T helper cell-mediated interferon-gamma expression after human parvovirus B19 infection: persisting VP2-specific and transient VP1u-specific activity

Abstract

Summary Human parvovirus B19 is a small non-enveloped DNA virus with an icosahedral capsid consisting of proteins of only two species, the major protein VP2 and the minor protein VP1. VP2 is contained within VP1, which has an additional unique portion (VP1u) of 227 amino acids. We determined the ability of eukaryotically expressed parvovirus B19 virus-like particles consisting of VP1 and VP2 in the ratio recommended for vaccine use, or of VP2 alone, to stimulate, in an HLA class II restricted manner, peripheral blood mononuclear cells (PBMC) to proliferate and to secrete interferon gamma (IFN-γ) and interleukin (IL)-10 cytokines among recently and remotely B19 infected subjects. PBMC reactivity with VP1u was determined specifically with a prokaryotically expressed VP1u antigen.

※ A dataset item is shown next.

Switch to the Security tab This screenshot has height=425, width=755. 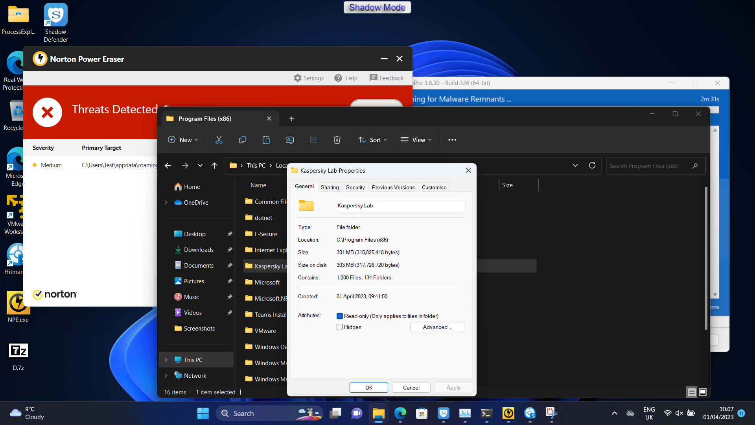[x=355, y=187]
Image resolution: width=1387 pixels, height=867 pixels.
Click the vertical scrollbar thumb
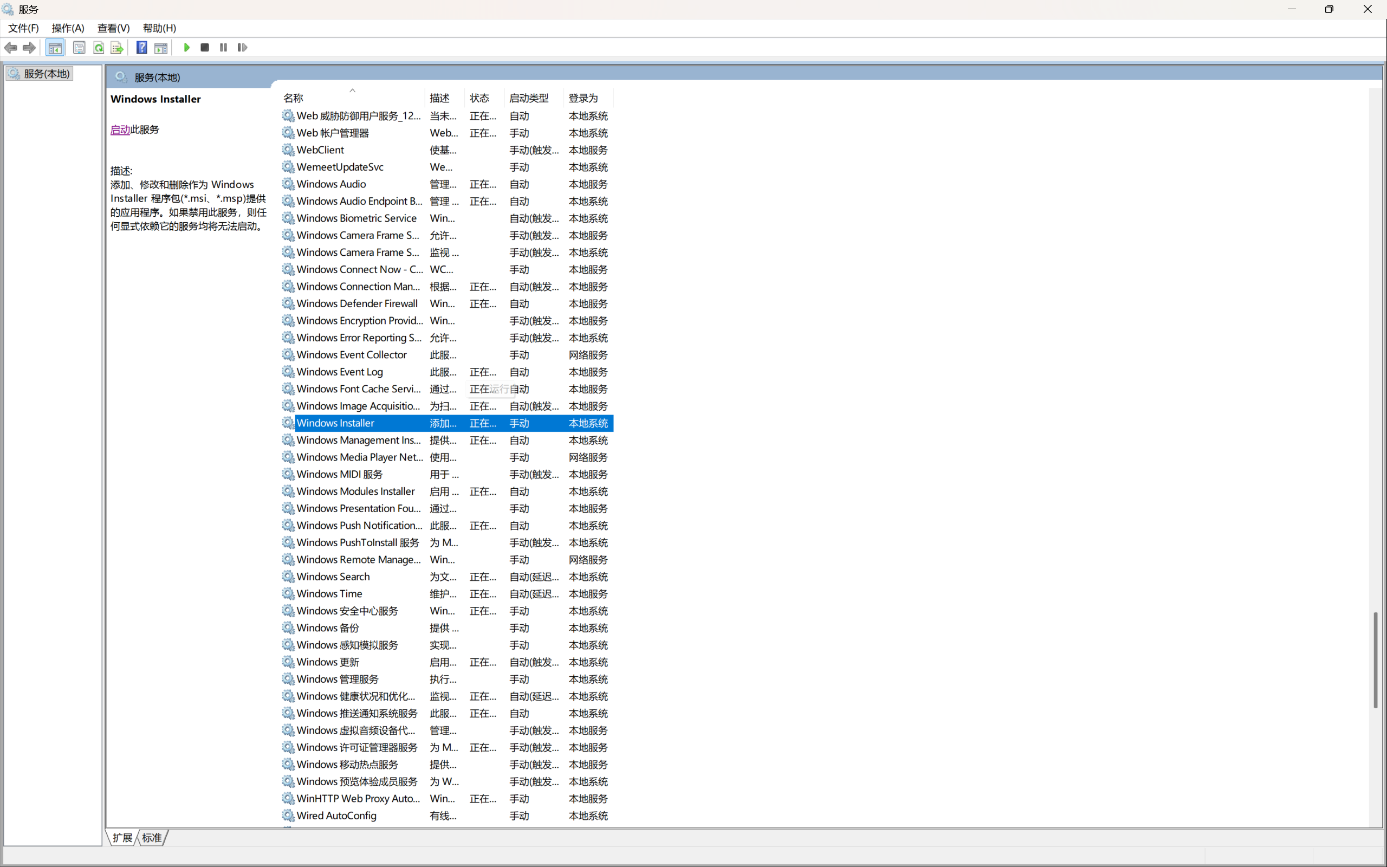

In general, B19-specific IFN-γ responses were stronger than IL-10 responses in both recent and remote infection; however, IL-10 responses were readily detectable among both groups, with the exception of patients with relapsed or persisting symptoms who showed strikingly low IL-10 responses. Whereas VP1u-specific IFN-γ responses were very strong among the recently infected subjects, the VP1u-specific IFN-γ and IL-10 responses were virtually absent among the remotely infected subjects. The disappearance of VP1u-specific IFN-γ expression is surprising, as B-cell immunity against VP1u is well maintained.